Calcutta, Dec. 2: Tea growers have conveyed their misgivings to the Tea Board about the central scheme on replanting bushes.
At a board meeting yesterday, the participants approved the recommendations on tea made my the parliamentary standing committee in its report on the plantation sector, but there were dissenting voices on the special purpose tea fund (SPTF) scheme that governed the replanting and rejuvenation of bushes. Industry stakeholders stressed the need to strengthen the SPTF scheme with a focus on ground realities.
“We held a meeting to discuss the recommendations and they have all been accepted. It (the report) had stated that the Board should concentrate on quality and should make efforts so that tea is declared a national drink,” Tea Board chairman M. G. V. K. Bhanu said.
However, the industry said the target of replanting and uprooting of the total garden area at an annual rate of 2.5 per cent under SPTF was difficult to meet.
The scheme extends financial support to estates to undertake replanting and rejuvenating of bushes over half a century old.
“For the SPTF to be effective, it has to be not coercive but supportive in nature. This intervention is needed for the industry's good. But a 2.5 per cent rate on an annual basis is difficult to achieve. Uprooting involves crop loss and new bushes require 4-5 years to bloom. We recommend a five-year period for uprooting instead of an annual basis. Some gardens lack buffer crop and cash flow could then be a problem,” an industry spokesperson said.
According to him, there was a need for flexibility and common decision-making. “There can be bad years when gardens do not make capital expenditure and there is crop loss. Uprooting bushes then will not be feasible. These will have to be carefully calibrated in an eagerness to promote production. Sufficient flexibility should be allowed.”
India has a 16 per cent share in the total 3.6 million hectares under tea cultivation globally. About 38 per cent of the domestic bushes are between 50 and 100 years old, resulting in declining productivity and quality compared with countries such as Kenya and Sri Lanka. India has still not been able to cross the 1,000-million-kg production mark.
The Tea Board had said Rs 350 crore under SPTF would be pumped in to fund replanting in the Twelfth Five-Year Plan (2012-17).
SPTF aims to cover 2.12 lakh hectares of old tea area over a 15-year period, beginning 2007.

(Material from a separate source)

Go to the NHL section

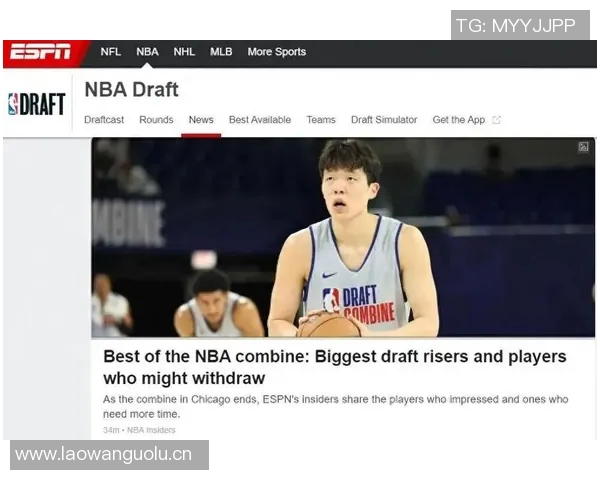coord(184,52)
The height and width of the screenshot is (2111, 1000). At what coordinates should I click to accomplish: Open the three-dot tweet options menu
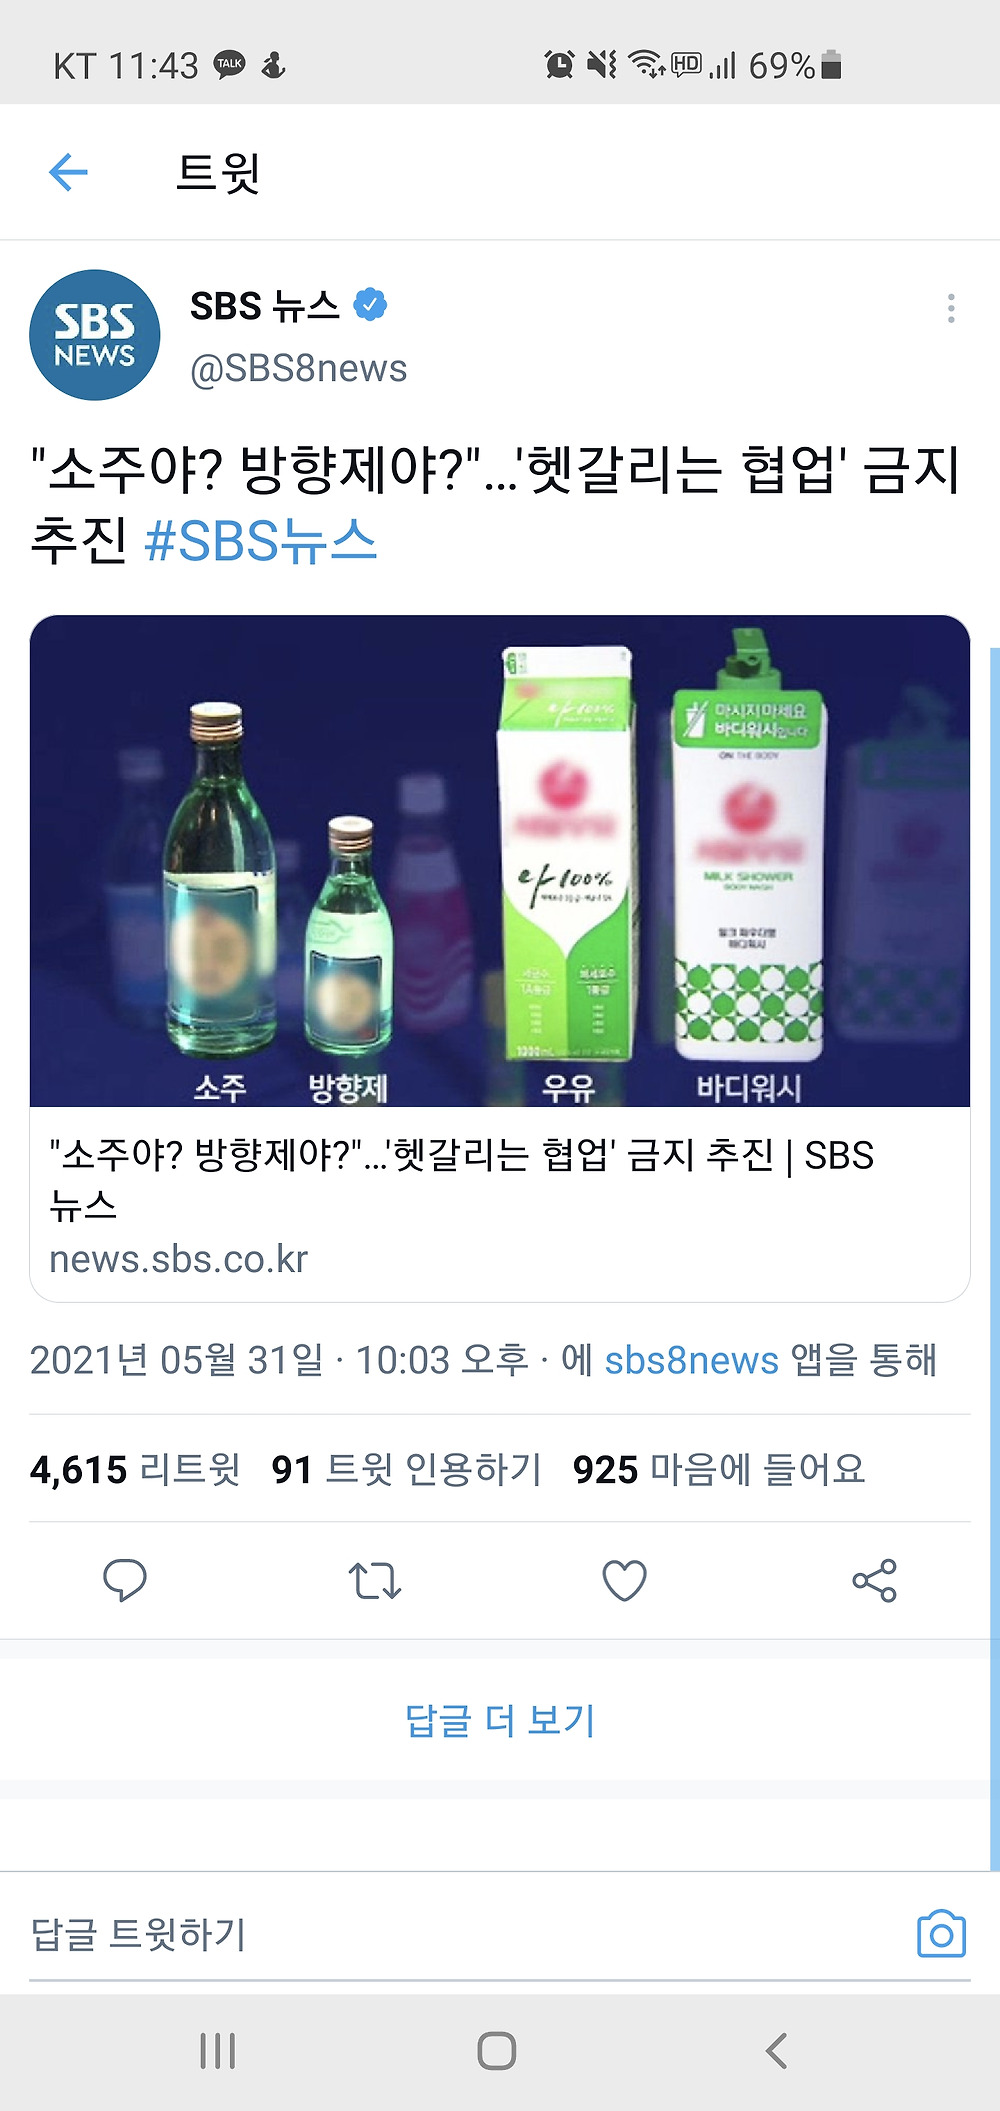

The parliamentary committee has criticised the Tea Board for failing to check unscrupulous exporters importing cheap tea and re-exporting under a false certificate.
The panel said, “The committee is gravely concerned over the unpreparedness of the department (the ministry and Tea Board) to deal with unscrupulous exporters importing cheap tea and re-exporting it without any significant value addition under the false certificate as Tea of Indian Origin”.
“The apathy of the department towards such practices has seriously undermined the image as well as the value of Indian tea in the export market,” the committee added.